5.1 Workflow/job states

node_decommissions.status should use the same job-state model as onboarding: - pending - running - completed - failed_retryable - failed_manual_intervention - cancelled - compensating - reconciled

5.2 Typical decommission stages

This is the superset stage catalog across soft_reset, reimage, full_decommission, and storage_cleanup.
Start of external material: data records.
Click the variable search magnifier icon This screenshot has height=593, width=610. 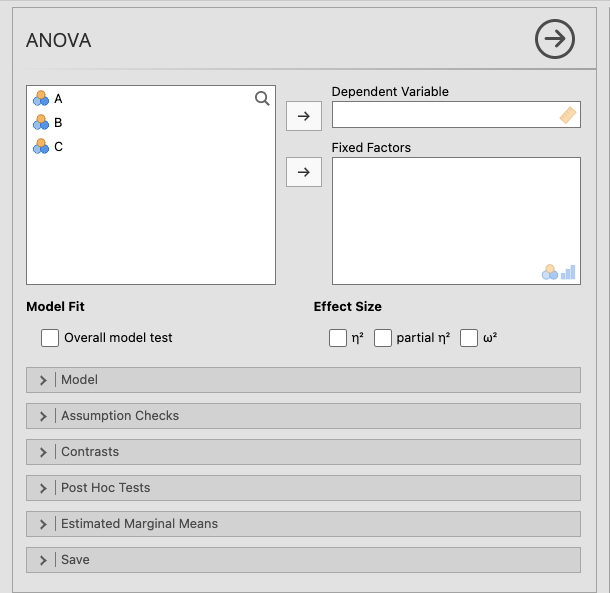click(262, 98)
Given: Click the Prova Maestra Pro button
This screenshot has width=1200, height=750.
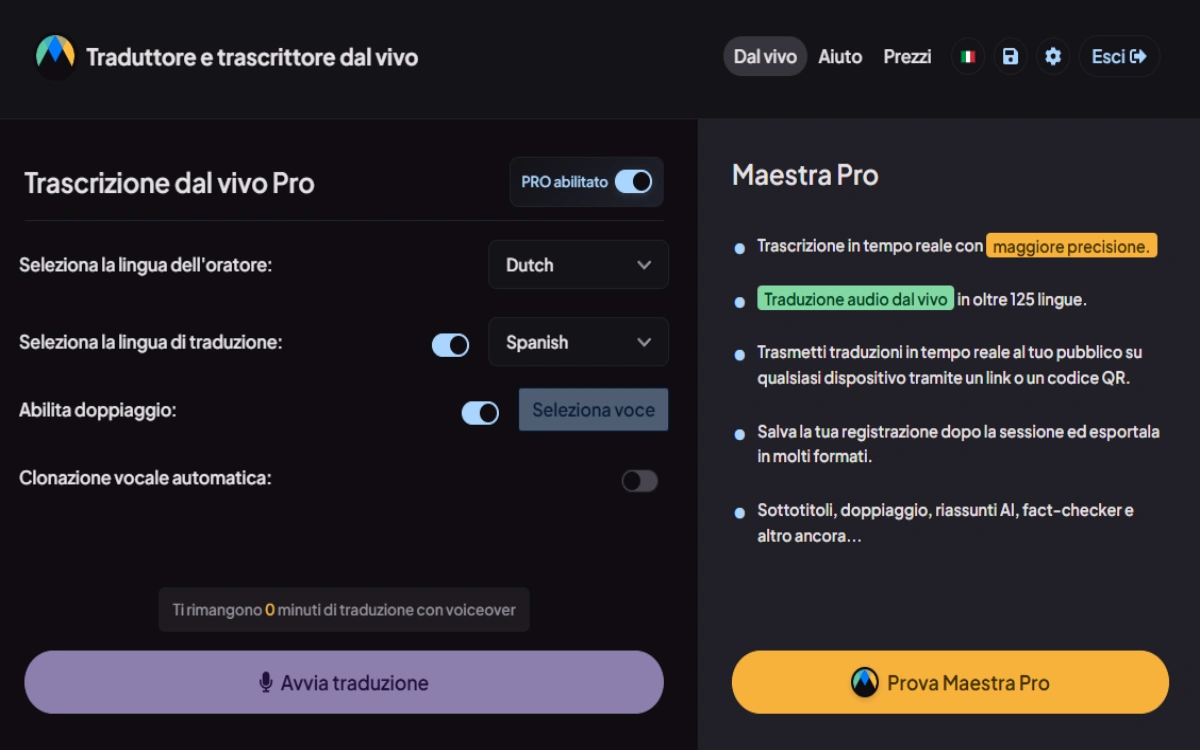Looking at the screenshot, I should click(950, 683).
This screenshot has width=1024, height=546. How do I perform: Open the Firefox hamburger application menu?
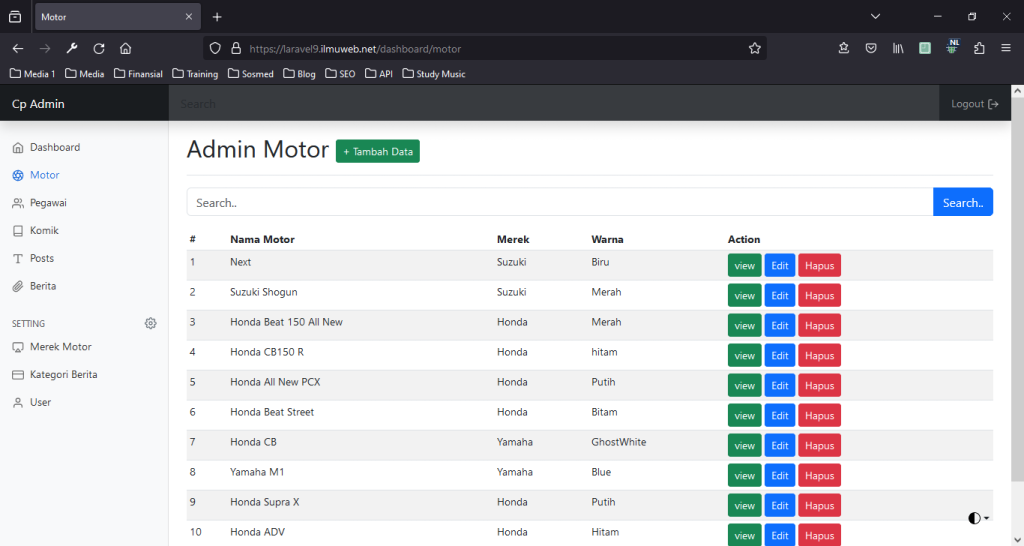click(1005, 48)
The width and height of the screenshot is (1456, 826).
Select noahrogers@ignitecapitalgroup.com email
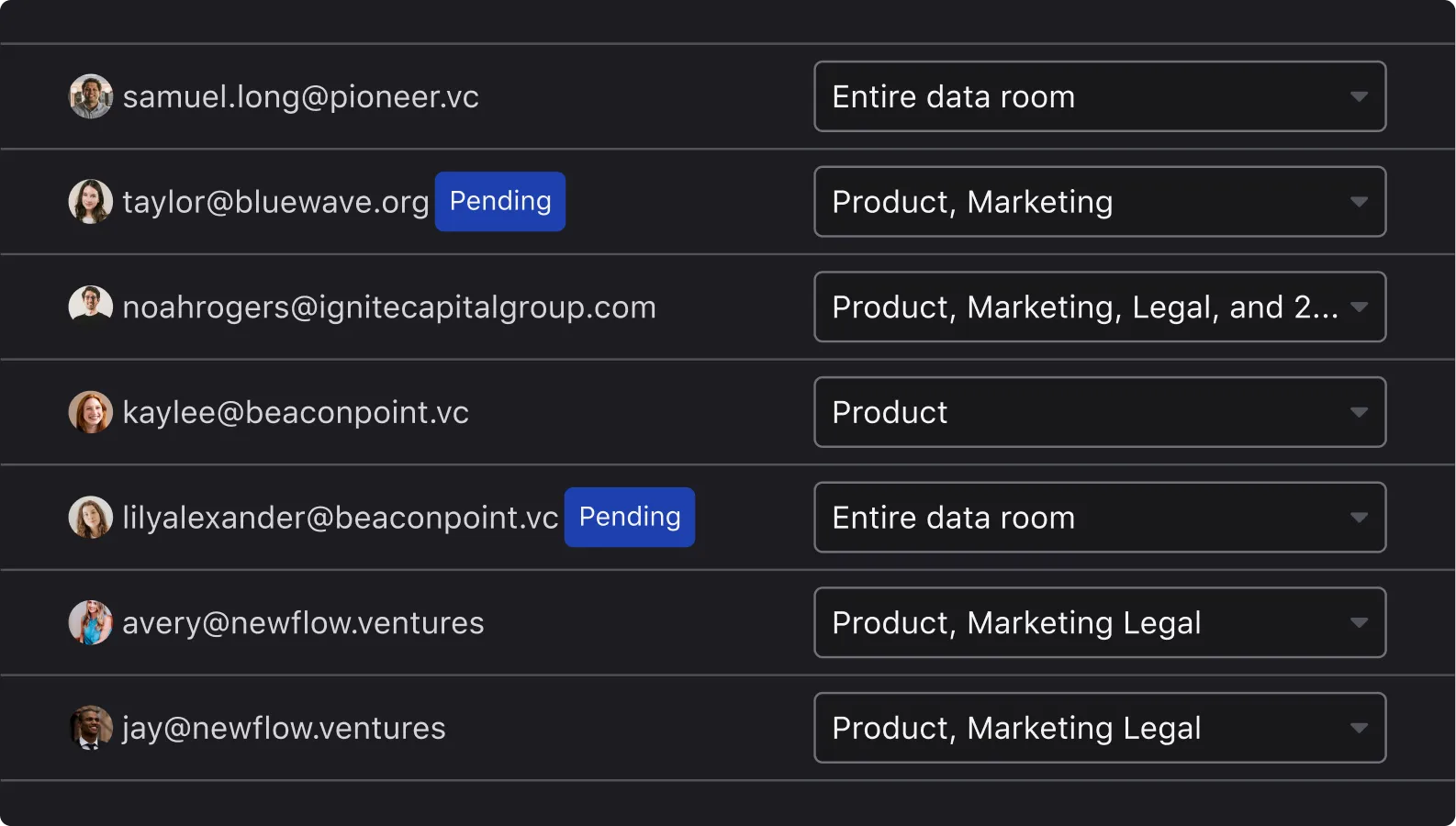(x=389, y=307)
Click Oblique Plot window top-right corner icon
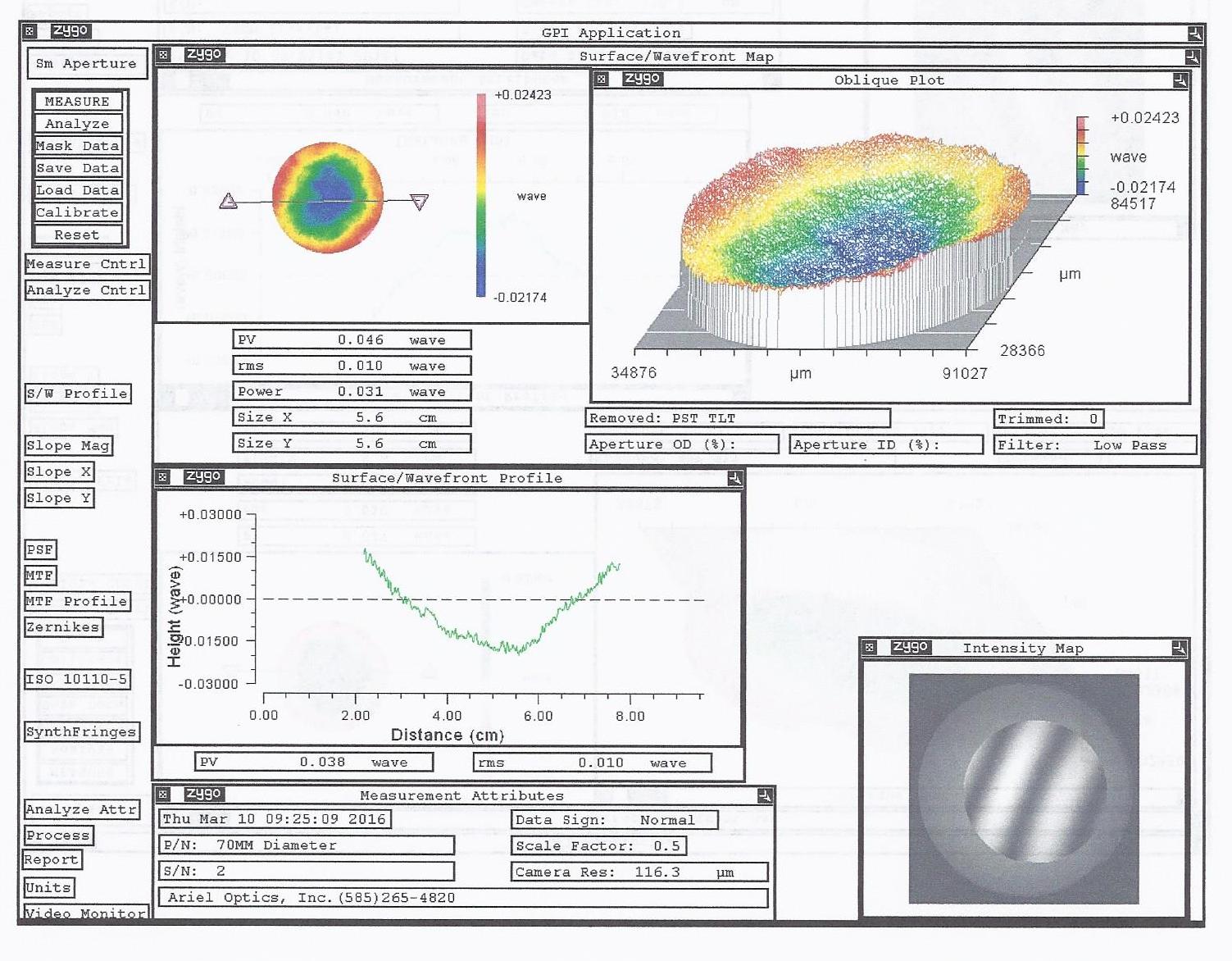This screenshot has width=1232, height=961. tap(1180, 80)
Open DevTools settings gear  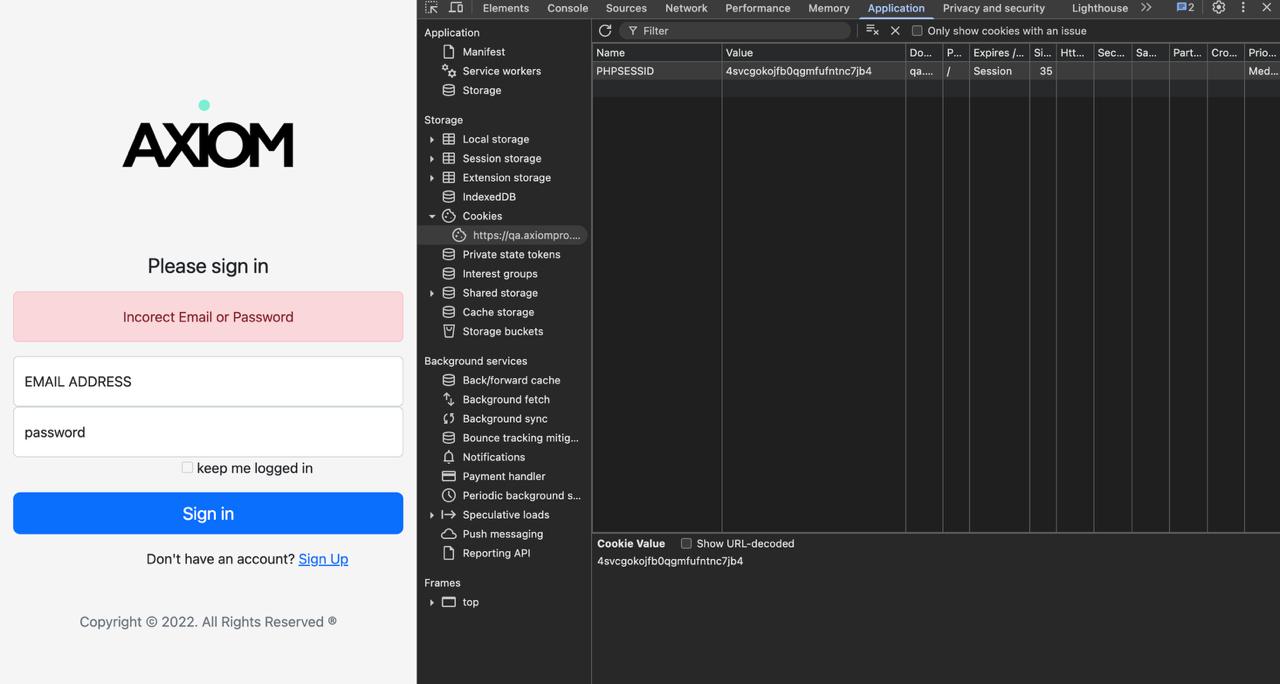[x=1218, y=8]
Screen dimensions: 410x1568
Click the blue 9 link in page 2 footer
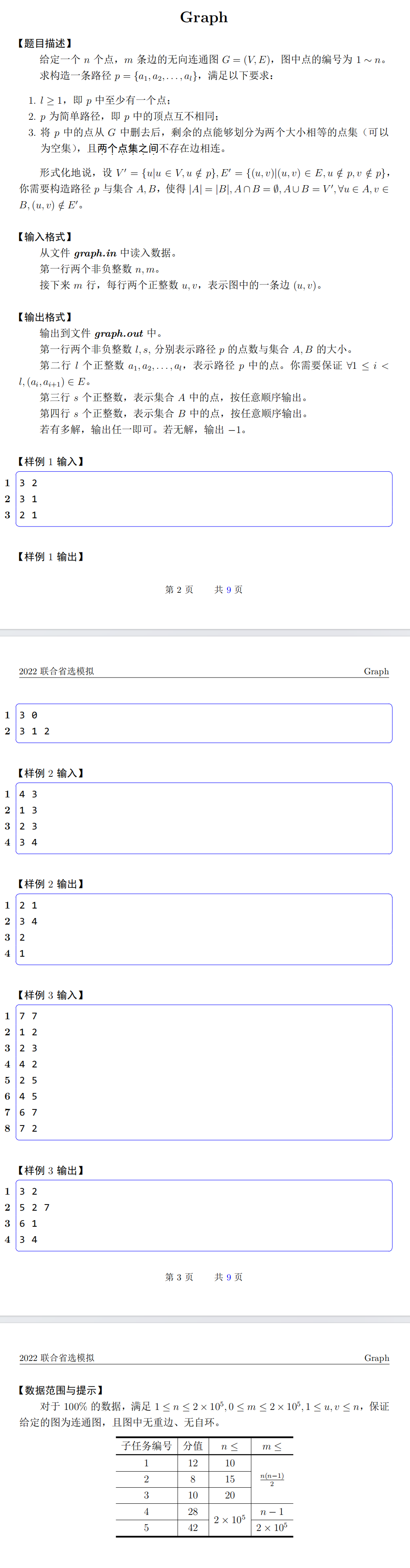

Not every mode uses every stage.

Stage
disable_node
force_release_allocations
drain_node
cleanup_storage
scrub_gpu
validate_clean_node
load_site_config
release_maas_node
power_off_maas_node
retire_gpuaas_node
remove_gpuaas_node_record
cleanup_secrets
remove_maas_record

5.3 Mapping: node state vs decommission state

Node state Decommission workflow state Meaning
active / offline / quarantined / draining / retired running pre-remove cleanup or reimage in progress
removing running uninstall/remove path in progress
retired failed_retryable remove/uninstall failed but identity preserved
retired / quarantined failed_manual_intervention decommission blocked pending operator action
deleted completed full remove succeeded

6. MAAS State Mapping

6.1 Relevant MAAS states

MAAS state Interpretation
New discovered but not accepted/commissioned
Commissioning MAAS is commissioning the machine
Ready editable, not deployed
Allocated MAAS allocated but not yet fully deployed
Deploying OS deployment in progress
Deployed OS deployed
Failed / Broken / Failed deployment upstream failure state
absent machine missing/deleted in MAAS

6.2 Expected MAAS state by GPUasService lifecycle

GPUasService node state Expected MAAS state
bootstrap_issued none required
enrolling New, Commissioning, Ready, Allocated, Deploying, or Deployed depending on stage
active Deployed
offline usually Deployed
quarantined often Ready, Failed, Broken, Deployed, or absent
draining usually Deployed or Ready; decommission workflow owns the transition to retired
retired Deployed, Ready, or powered off depending on mode
removing Ready, powered off, or absent
deleted absent or retained in MAAS by policy

7. Manual Intervention Triggers

These should usually move workflow state to failed_manual_intervention: - conflicting discovery candidates - BOSS disk not found - PXE interface not fixable automatically - machine deleted from MAAS during workflow - repeated datasource/cloud-init failure after bounded retry - repeated hardware-sync or SSH seed failure - workflow state and observed MAAS/node state disagree in a way automation cannot safely adopt

8. Operator Actions

These actions operate on workflow/job state, not directly on coarse node state:

Action Effect
retry_stage rerun current failed stage
resume continue from last safe stage
rerun re-enter workflow from top with status-aware adoption
restart_clean explicitly compensate/reset then start again
cancel stop workflow and compensate where possible
adopt_observed_state accept externally advanced state and continue/finish
mark_manual_intervention_required freeze workflow until human resolution

For node inventory lifecycle, resume must be available whenever the node is in an in-progress coarse state whose owning task may have been lost or stalled: - draining -> resume/reissue/requeue node.drain - removing -> resume/reissue/requeue node.uninstall

These operator actions are idempotent: - if a fresh queued task already exists, the action returns success without duplication - if a live dispatched task still holds the lease, the action returns success without duplication - if the task expired or the dispatch lease is stale, the action requeues or recreates the lifecycle task

9.1 Inventory view

Show coarse node state only: - active - offline - quarantined - retired - removing

9.2 Lifecycle detail view

Show: - workflow state - current stage - attempt count - failure class - last observed MAAS state - recommended next action

This prevents inventory screens from becoming overloaded with workflow microstates.

10. Rules

  1. nodes.status must remain coarse and stable.
  2. Workflow stages and retryability belong in onboarding/decommission read models.
  3. MAAS state is observed upstream truth, not GPUasService-owned state.
  4. Reconciliation may change workflow/job state without directly inventing new node lifecycle states.
  5. Any new MAAS-specific lifecycle transition should be added here before implementation if it changes operator-facing behavior.